# Task to carry out:
Reproduce the records below in full and without edits, omitting images.

Saved entries:
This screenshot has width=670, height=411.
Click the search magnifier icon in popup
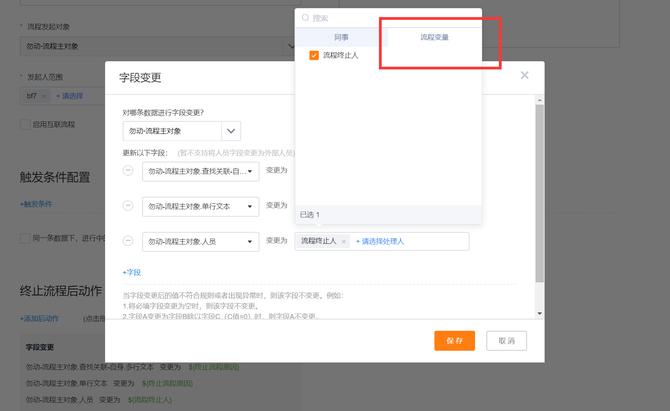coord(306,18)
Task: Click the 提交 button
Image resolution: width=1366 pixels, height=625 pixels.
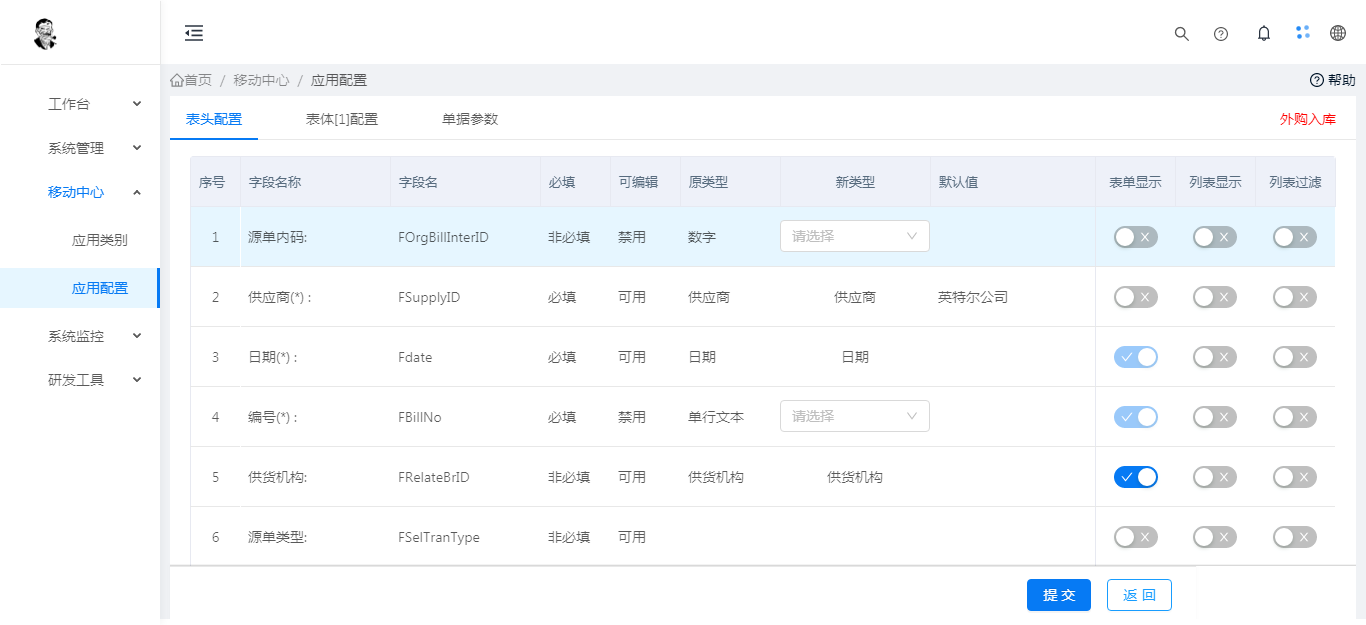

# Response to the task:
This screenshot has width=670, height=411.
Click the search magnifier icon in popup
coord(306,18)
Task: Click the 提交 button
Image resolution: width=1366 pixels, height=625 pixels.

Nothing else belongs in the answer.